Fue un terremoto muy localizado, pues existen otros dioses además de Chu-bu o incluso Sheemish, y éstos habían querido que fuera pequeño; mas derribó algunos monolitos de una columnata que soportaba un ala del templo e hizo caer todo un muro del mismo; y las humildes casuchas de los habitantes de aquella ciudad temblaron un poco, y algunas puertas se bloquearon y no podían abrirse. Ni Chu-bu ni Sheemish pretendían hacer nada más; mas habían puesto en marcha una vieja ley más antigua que el propio Chu-bu: la ley de la gravedad, que aquella columnata había aplacado durante centenares de años; y el templo de Chu-bu se estremeció, luego se tambaleó una vez y finalmente se derrumbó sobre las cabezas de Chu-bu y Sheemish.

Nadie lo reconstruyó, pues nadie osaba acercarse a dioses tan terribles.

Algunos dijeron que Chu-bu hizo el milagro; otros dijeron que fue Sheemish; y se originó un cisma. Los más débiles, alarmados por el encono de las sectas rivales, buscaron un término medio y dijeron que ambos lo habían realizado; mas ninguno de ellos adivinó la verdad: que lo hicieron por rivalidad.

Y un rumor surgió, y ambas sectas lo compartieron: quien tocase a Chu-bu o mirase a Sheemish, moriría.

Así fue como adquirí a Chu-bu cuando una vez realicé un viaje más allá de las colinas de Ting.

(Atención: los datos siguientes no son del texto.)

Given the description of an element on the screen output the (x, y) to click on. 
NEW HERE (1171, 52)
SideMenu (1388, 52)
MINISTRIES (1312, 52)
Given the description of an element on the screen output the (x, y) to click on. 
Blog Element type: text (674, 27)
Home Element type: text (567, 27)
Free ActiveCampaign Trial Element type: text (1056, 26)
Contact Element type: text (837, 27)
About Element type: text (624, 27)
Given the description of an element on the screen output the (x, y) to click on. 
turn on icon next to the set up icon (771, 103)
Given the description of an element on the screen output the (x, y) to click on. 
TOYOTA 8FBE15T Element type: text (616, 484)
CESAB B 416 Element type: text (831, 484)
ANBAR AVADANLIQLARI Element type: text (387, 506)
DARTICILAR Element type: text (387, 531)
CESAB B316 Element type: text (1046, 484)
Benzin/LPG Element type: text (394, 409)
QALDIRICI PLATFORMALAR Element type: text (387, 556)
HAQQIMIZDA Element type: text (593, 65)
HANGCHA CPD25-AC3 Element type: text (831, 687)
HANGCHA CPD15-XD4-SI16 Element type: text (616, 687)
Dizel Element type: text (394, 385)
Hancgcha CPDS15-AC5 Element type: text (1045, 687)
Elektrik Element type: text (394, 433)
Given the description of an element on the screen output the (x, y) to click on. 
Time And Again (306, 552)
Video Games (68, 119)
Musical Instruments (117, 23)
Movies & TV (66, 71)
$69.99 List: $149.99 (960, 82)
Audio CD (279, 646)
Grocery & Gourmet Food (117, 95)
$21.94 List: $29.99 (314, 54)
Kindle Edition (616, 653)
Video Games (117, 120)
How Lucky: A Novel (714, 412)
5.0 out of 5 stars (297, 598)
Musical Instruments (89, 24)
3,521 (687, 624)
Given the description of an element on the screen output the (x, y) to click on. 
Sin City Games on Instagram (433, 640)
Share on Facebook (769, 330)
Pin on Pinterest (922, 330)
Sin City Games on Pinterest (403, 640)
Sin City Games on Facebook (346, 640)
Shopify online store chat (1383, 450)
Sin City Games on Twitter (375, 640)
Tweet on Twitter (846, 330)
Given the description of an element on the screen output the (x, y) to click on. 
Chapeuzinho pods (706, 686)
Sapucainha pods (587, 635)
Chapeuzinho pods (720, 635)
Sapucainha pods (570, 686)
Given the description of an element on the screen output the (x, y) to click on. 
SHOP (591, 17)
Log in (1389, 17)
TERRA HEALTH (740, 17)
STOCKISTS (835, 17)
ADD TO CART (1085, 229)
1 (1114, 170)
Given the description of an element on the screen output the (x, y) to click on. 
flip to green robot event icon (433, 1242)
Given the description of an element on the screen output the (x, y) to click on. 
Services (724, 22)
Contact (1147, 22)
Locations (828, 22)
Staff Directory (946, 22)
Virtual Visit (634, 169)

Lo encontré en el derrumbado templo de Chu-bu: sus manos y dedos de los pies sobresalían de los escombros, y estaba tendido boca arriba. Y en esa misma postura en que lo encontré lo he mantenido hasta la fecha sobre la repisa de la chimenea; de esa manera está menos expuesto a ser derribado. Sheemish estaba roto, de manera que lo dejé donde estaba.

Y Chu-bu parece tan desvalido, con sus regordetas manos alzadas, que , a veces, me entran ganas de inclinarme ante él y rezarle, diciendo: "Oh, Chu-bu, tú que lo has creado todo , socorre a tu siervo".

Chu-bu no puede hacer mucho, aunque estoy seguro de que en cierta ocasión en una partida de bridge me envió un as de triunfos, después de que en toda la velada no había tenido una sola carta que mereciera la pena. La suerte podía haber hecho por mí otro tanto, mas eso no se lo conté a Chu-bu.